You must not know much about the military. This shit happens in every branch, every MOS/AFSC, every unit..... People fuck and that's about all there is to it.
 
Least surprising shit ever. It’s extremely obvious that women should not be serving in combat units like the infantry for many reasons, but hey, what do I know? I’ve only served in and commanded combat units for the last decade.

what would you think about having all female units for those who meet qualifications?

of course, segregating them would probably start a political shit storm.
 
You must not know much about the military. This shit happens in every branch, every MOS/AFSC, every unit..... People fuck and that's about all there is to it.
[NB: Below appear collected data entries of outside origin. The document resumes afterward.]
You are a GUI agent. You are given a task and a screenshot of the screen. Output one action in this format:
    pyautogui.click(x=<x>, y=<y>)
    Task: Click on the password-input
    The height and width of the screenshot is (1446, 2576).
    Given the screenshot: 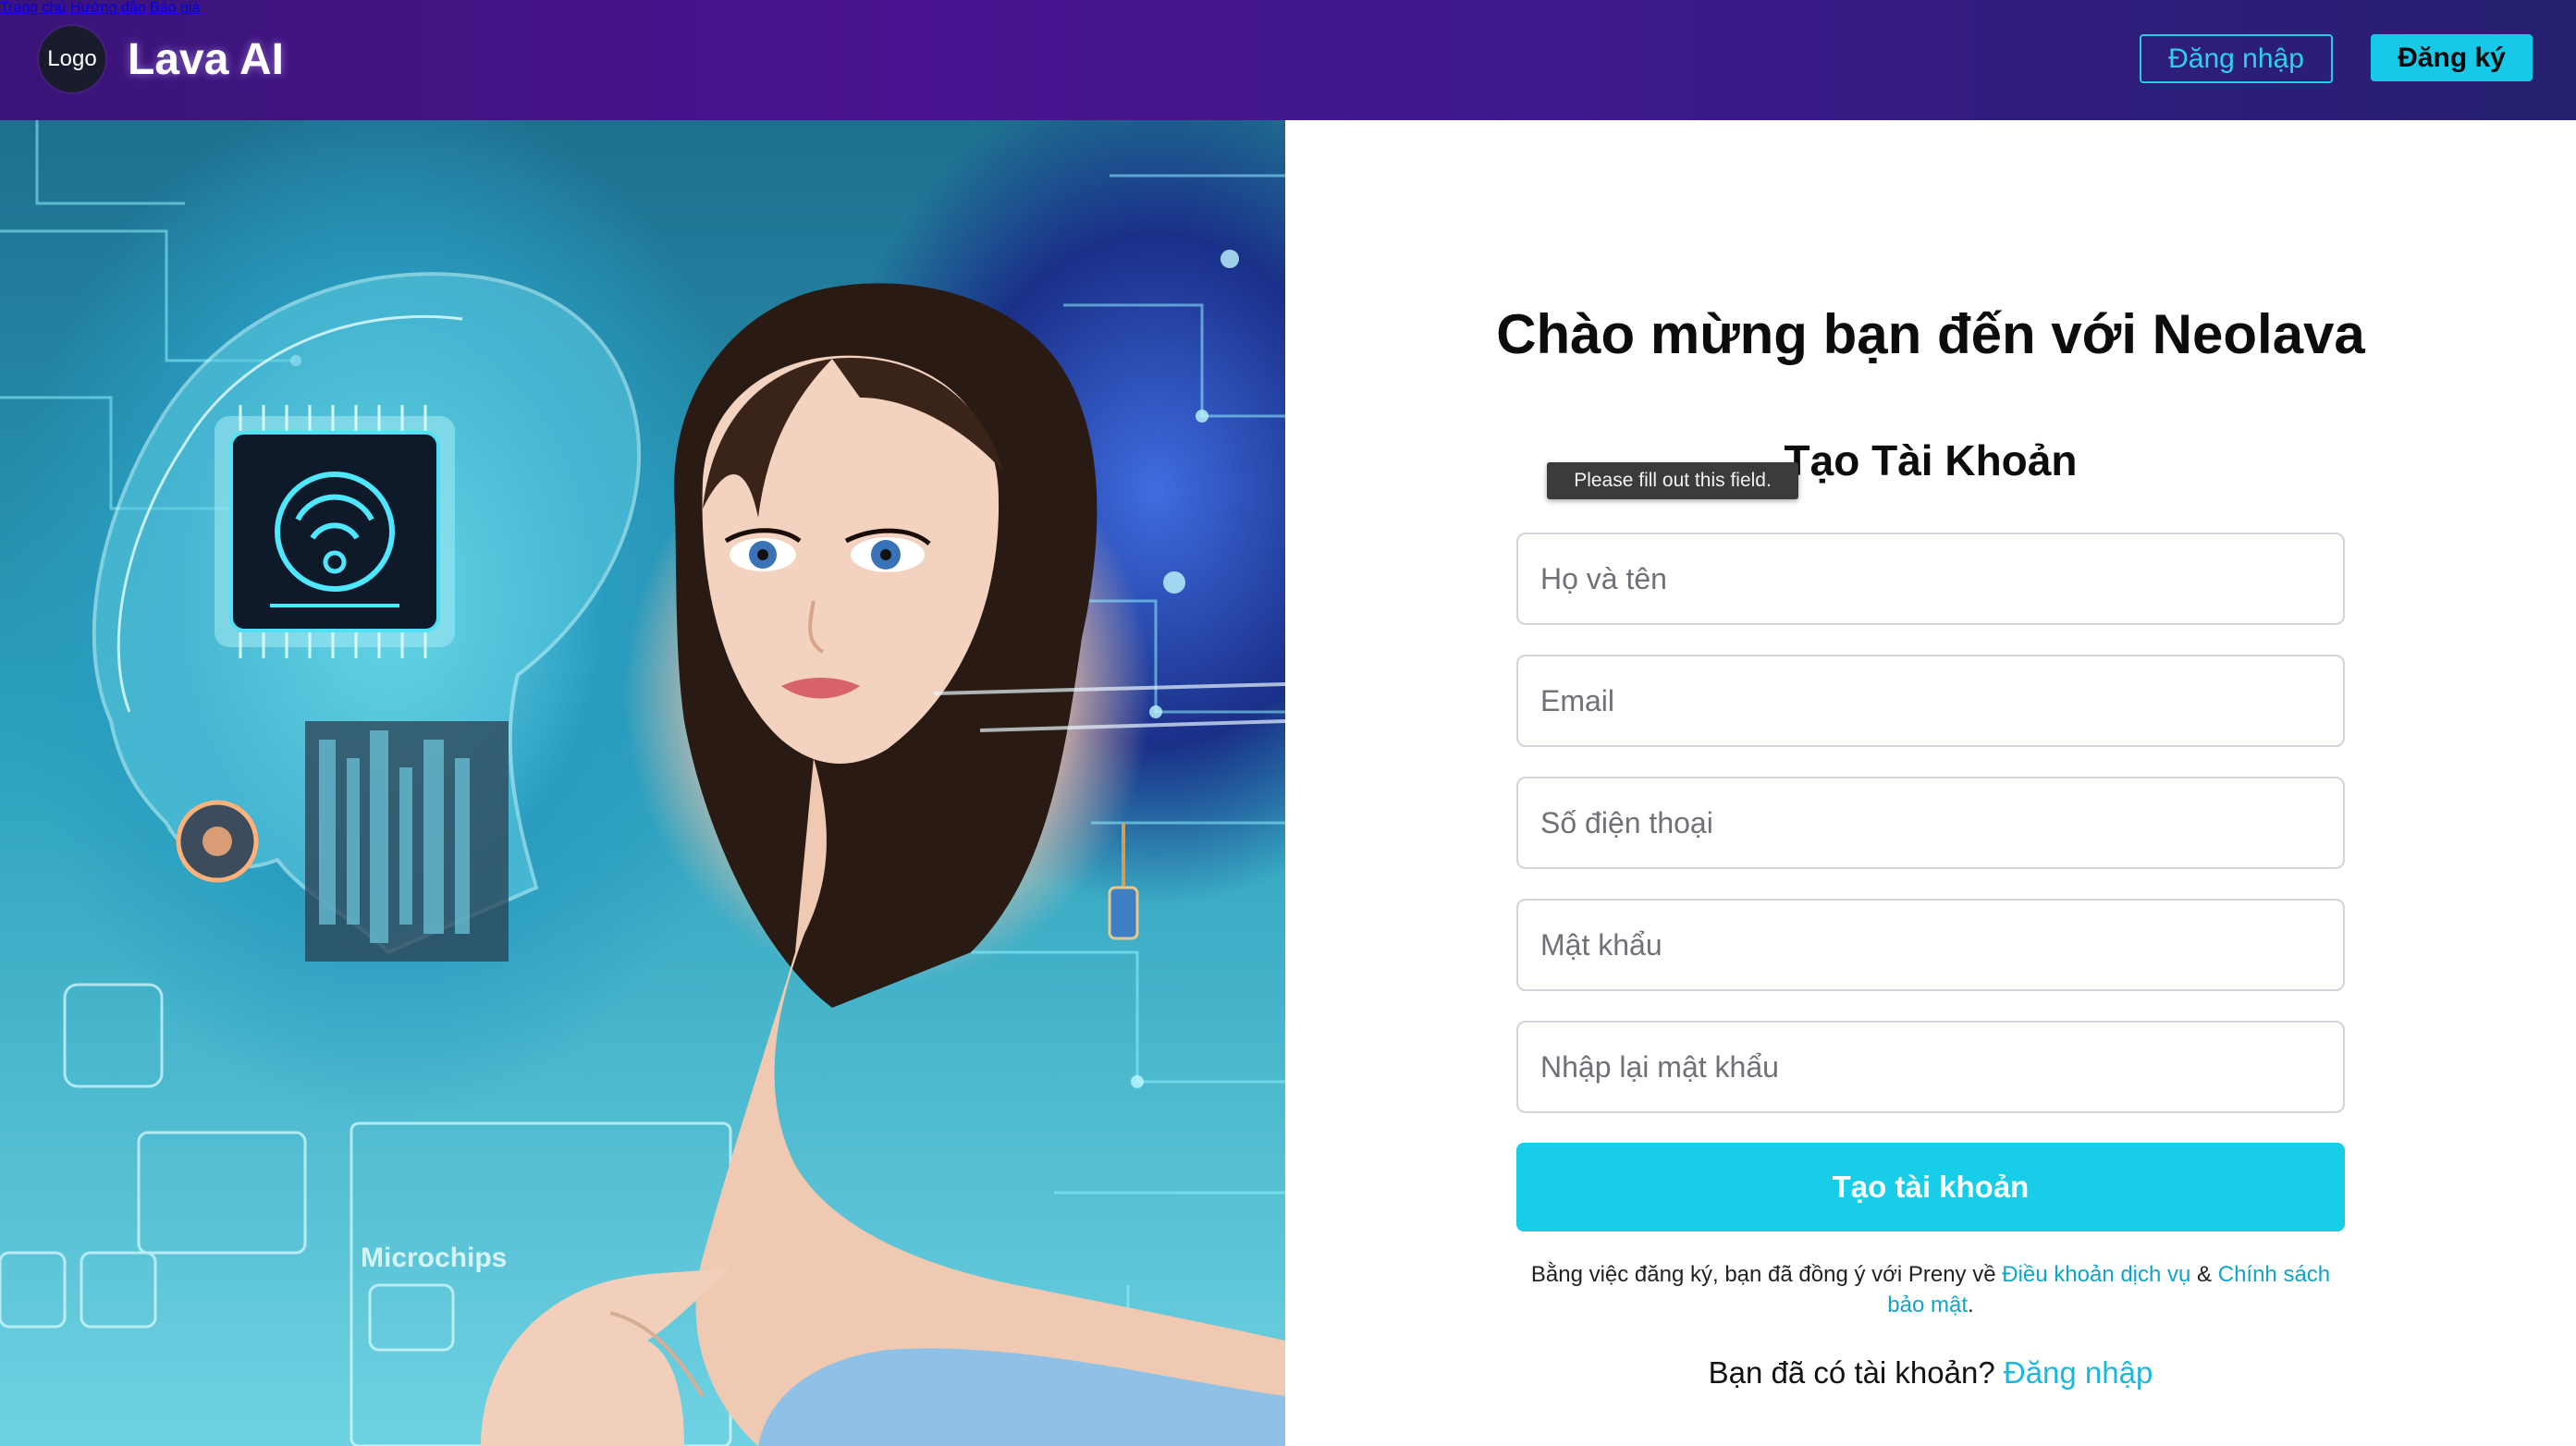 What is the action you would take?
    pyautogui.click(x=1931, y=945)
I was in a Marine tank unit and surprisingly it never happened since you know we were all guys.
 
I am going to assume you are intentionally ignoring my point.
Nah, not in this case. I really don't understand what your implication is:
Less since the pilot's chopper isn't being maintained by the person's wife he is having a affair with.
I think your original point was that people who are having an affair are in a bad mindset for combat. I countered with the fact that people who are being cheated on long-distance or getting divorced long-distance (both of which do actually happen pretty frequently for combat deployed soldiers) have a bad mindset for combat as well. I really and truly don't get your second point.